Date of Award


Document Type

Campus Access Dissertation

Degree Name

Doctor of Philosophy (PhD)


Computer Science

First Advisor

Bo Sheng

Second Advisor

Honggang Zhang

Third Advisor

Tiago Cogumbreiro


Modern society is witnessing an exponentially increasing number of smart devices in daily life. As the proliferation of mobile devices and edge devices bring convenience to everyone, their close proximity to the user, various embedded sensor readings, and increasingly powerful computability also provide many possible solutions to traditional challenges. In the present technical world, the cloud-based approach dominates the system requiring intensive computation. However, the offloading process introduces non-negligible delay. Also, the data sent to the server may raise people’s worries as privacy becomes a growing concern nowadays.

This dissertation takes the advantage of widespread mobile and edge devices to build an efficient framework to support real-time computation-intensive applications. Specifically, the framework focuses on providing solutions to applications involving two challenging tasks: feature point comparison and machine learning inference. Both of them consume a noteworthy portion of the limited computing resource on current mobile and edge devices, hindering the development of the real-time applications that require performing either of these two jobs frequently.

In the first part of this dissertation, a system to support feature point comparison on mobile and edge devices is presented. The widely deployed feature point comparison algorithms suffer from the view angle change problem. This dissertation devises a novel approach to overcome the view angle challenge with the assistance of the embedded sensors in smartphones. Our solution is practical and efficient without introducing noticeable overhead in our experiment.

In the second part, this dissertation introduces a real-time object detection system running on resource-insufficient devices, e.g., smart camera, Jetson Nano, and Raspberry Pi. Our study shows those edge devices fail to run object detection at an acceptable rate (~30 FPS) independently. Instead of keep running object detection, edge devices can track objects to improve their responsiveness. However, tracking may lead to lower accuracy as time passes by. The time to trigger tracking and detection becomes an important decision to make. Our system introduces a cloud server to assist in making this decision. The experiments validate the great potential in our solution.

The last part focuses on a real-time multi-user mobile AR application that incorporates both machine learning inference and feature point comparison. Our AR application is based on reference object recognition, which requires recognizing the exact object that appeared before.

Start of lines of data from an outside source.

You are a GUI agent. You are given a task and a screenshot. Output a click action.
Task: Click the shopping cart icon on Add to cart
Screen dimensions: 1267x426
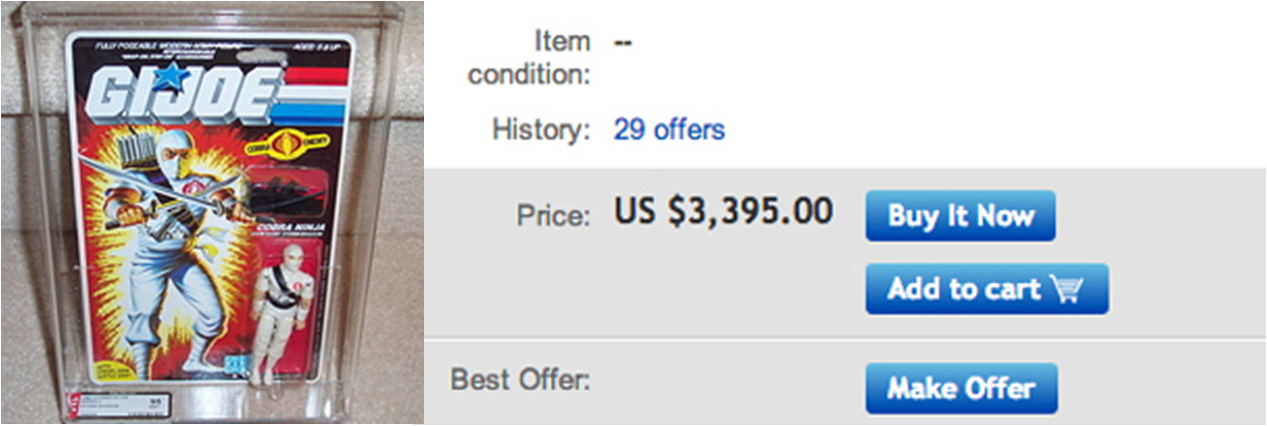pos(1067,290)
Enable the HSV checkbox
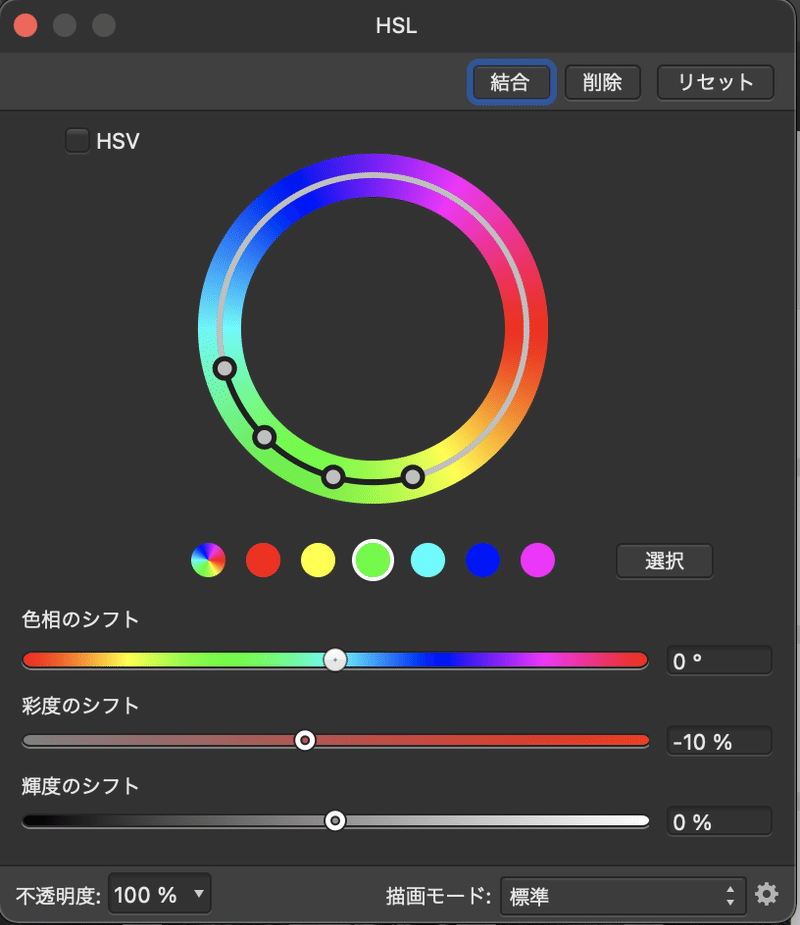 [x=77, y=140]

This dissertation designs an innovative approach to achieving this goal with the consideration of resource deficit and temporal requirements. Taking the knowledge that the number of feature points influences the response time significantly and the traditional feature points comparison algorithms fall short of accuracy when viewpoint changes, our solution embraces the mobile onboard sensor readings and machine learning model to decrease the number of feature points and increase the comparison accuracy. The performance strongly supports the superiority of our method over existing solutions.